Chico Faria

Personal information
- Full name: Francisco Delfim Dias Faria
- Date of birth: 9 October 1949
- Place of birth: Matosinhos, Portugal
- Date of death: 10 June 2004 (aged 54)
- Position: Forward

Youth career
- Leixões

Senior career*
- Years: Team / Apps / (Gls)
- 1967–1968: Leixões / 20 / (3)
- 1968–1976: Sporting CP / 168 / (43)
- 1976–1982: Braga / 136 / (36)
- 1982–1983: Penafiel
- 1983–1984: Marítimo
- 1984–1985: Lourosa
- 1985–1986: Ponte da Barca
- Total:  / 334 / (82)

International career
- 1972–1977: Portugal / 4 / (1)

= Chico Faria =

Portuguese footballer (1949–2004)

Francisco Delfim Dias Faria (9 October 1949 - 10 June 2004), commonly known as Chico Faria, was a Portuguese footballer who played as a forward.

==Club career==
Born in Matosinhos, Faria spent his first 15 seasons as a professional in the Primeira Liga, making his debut in the competition with hometown club Leixões S.C. at only 17. In the 1968 summer, he signed for Sporting Clube de Portugal, where he went on to win two national championships and three Taça de Portugal trophies.

Faria subsequently represented S.C. Braga, equalling a career-best ten goals in the 1979–80 campaign to help his team to the ninth position. From 1982 to 1985, he competed in the Segunda Liga, retiring the following year after a spell in amateur football.

==International career==
Faria gained four caps for Portugal in five years. He first arrived on 10 May 1972 in a 1–0 away win against Cyprus for the 1974 FIFA World Cup qualifiers, and he scored the only goal in the match played in Nicosia.

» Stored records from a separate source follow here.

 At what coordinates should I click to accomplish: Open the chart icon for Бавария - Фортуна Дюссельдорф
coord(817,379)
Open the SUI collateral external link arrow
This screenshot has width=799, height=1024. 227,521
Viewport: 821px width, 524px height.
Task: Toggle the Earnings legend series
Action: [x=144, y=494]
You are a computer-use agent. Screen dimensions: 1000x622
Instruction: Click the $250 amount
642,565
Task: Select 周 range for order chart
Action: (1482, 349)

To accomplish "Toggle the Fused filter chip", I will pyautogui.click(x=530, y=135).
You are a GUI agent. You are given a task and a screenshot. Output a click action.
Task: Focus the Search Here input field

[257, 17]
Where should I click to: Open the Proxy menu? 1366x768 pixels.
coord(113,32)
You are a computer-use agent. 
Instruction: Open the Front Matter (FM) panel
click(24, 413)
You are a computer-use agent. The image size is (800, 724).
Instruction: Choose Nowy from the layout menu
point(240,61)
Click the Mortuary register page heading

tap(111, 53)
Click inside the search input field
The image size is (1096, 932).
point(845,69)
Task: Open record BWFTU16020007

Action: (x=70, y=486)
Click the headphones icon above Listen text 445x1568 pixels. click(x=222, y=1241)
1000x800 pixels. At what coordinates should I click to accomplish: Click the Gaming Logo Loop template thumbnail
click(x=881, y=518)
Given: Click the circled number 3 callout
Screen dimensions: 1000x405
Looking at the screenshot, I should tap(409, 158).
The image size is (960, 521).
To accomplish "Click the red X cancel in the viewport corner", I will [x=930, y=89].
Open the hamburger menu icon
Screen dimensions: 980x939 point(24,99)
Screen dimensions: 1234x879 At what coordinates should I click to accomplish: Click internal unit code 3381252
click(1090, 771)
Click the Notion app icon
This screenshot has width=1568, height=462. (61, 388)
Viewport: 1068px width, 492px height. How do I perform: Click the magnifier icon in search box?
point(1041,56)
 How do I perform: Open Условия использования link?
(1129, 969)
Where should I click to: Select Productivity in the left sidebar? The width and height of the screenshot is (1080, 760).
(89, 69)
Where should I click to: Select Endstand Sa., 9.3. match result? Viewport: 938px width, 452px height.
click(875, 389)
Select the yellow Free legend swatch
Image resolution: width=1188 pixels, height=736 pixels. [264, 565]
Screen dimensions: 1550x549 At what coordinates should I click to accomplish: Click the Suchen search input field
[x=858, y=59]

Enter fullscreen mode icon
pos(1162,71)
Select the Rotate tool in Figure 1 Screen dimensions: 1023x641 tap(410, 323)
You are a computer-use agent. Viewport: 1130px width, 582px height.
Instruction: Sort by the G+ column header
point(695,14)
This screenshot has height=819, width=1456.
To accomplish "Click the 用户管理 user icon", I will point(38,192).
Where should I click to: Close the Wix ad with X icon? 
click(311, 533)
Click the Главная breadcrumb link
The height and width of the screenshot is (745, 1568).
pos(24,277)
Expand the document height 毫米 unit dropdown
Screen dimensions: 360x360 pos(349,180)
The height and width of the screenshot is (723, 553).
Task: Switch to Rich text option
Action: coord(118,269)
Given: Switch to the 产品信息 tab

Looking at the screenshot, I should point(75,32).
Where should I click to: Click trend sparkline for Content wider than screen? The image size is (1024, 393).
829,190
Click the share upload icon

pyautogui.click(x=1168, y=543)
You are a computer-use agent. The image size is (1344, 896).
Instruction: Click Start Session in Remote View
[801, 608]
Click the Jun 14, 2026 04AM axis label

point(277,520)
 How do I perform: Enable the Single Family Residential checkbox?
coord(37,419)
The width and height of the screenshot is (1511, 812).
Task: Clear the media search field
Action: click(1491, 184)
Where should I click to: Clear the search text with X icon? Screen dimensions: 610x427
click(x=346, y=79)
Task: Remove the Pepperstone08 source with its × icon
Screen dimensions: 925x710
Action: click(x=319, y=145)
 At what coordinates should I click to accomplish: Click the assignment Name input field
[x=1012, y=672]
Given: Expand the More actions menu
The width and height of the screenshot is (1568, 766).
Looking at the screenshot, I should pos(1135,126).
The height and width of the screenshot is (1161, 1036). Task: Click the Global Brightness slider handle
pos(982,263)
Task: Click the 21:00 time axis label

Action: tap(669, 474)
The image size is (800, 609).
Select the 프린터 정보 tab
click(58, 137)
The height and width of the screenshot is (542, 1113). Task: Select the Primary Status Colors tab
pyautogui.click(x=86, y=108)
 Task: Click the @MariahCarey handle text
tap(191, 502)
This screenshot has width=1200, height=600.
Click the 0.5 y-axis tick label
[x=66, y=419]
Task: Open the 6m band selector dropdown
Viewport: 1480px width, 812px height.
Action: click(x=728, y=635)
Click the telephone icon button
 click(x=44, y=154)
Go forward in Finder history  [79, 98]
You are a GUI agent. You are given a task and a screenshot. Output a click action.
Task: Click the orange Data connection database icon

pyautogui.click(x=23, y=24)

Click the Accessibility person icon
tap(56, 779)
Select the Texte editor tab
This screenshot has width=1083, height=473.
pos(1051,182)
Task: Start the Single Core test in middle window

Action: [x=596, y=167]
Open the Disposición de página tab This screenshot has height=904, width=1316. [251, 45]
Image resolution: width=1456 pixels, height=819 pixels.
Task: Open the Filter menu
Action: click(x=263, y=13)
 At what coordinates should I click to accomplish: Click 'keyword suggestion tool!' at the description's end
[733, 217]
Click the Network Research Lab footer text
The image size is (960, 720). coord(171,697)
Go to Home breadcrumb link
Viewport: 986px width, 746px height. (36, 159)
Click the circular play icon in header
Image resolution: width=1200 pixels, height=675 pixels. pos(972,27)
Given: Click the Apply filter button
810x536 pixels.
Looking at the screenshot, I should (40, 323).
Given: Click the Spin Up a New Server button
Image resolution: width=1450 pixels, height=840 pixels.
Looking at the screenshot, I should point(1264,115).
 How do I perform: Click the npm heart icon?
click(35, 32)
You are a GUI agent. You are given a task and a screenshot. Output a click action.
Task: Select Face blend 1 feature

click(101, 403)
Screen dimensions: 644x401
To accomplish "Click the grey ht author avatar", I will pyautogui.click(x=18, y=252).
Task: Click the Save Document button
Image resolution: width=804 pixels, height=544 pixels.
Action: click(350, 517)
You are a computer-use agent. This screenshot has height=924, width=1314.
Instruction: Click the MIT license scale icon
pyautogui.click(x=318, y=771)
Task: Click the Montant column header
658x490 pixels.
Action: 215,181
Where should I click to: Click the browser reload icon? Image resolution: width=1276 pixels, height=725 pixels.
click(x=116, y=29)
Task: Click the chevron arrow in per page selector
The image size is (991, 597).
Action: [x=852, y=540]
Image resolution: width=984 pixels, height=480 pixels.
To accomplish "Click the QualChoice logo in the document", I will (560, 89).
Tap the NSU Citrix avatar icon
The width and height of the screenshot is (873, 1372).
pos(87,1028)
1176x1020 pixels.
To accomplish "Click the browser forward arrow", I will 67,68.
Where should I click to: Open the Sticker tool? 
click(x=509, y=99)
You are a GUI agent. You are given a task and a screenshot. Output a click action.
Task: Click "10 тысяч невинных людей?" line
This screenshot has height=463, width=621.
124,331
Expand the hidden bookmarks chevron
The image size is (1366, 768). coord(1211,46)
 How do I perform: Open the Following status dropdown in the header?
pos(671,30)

Chico Faria: International goals
| No. | Date | Venue | Opponent | Score | Result | Competition |
|---|---|---|---|---|---|---|
| 1 | 10 May 1972 | GSP Stadium, Nicosia, Cyprus | Cyprus | 0–1 | 0–1 | 1974 World Cup qualification |

==Death==
Faria died on 10 June 2004 at the age of 54, a victim of prolonged pulmonary disease.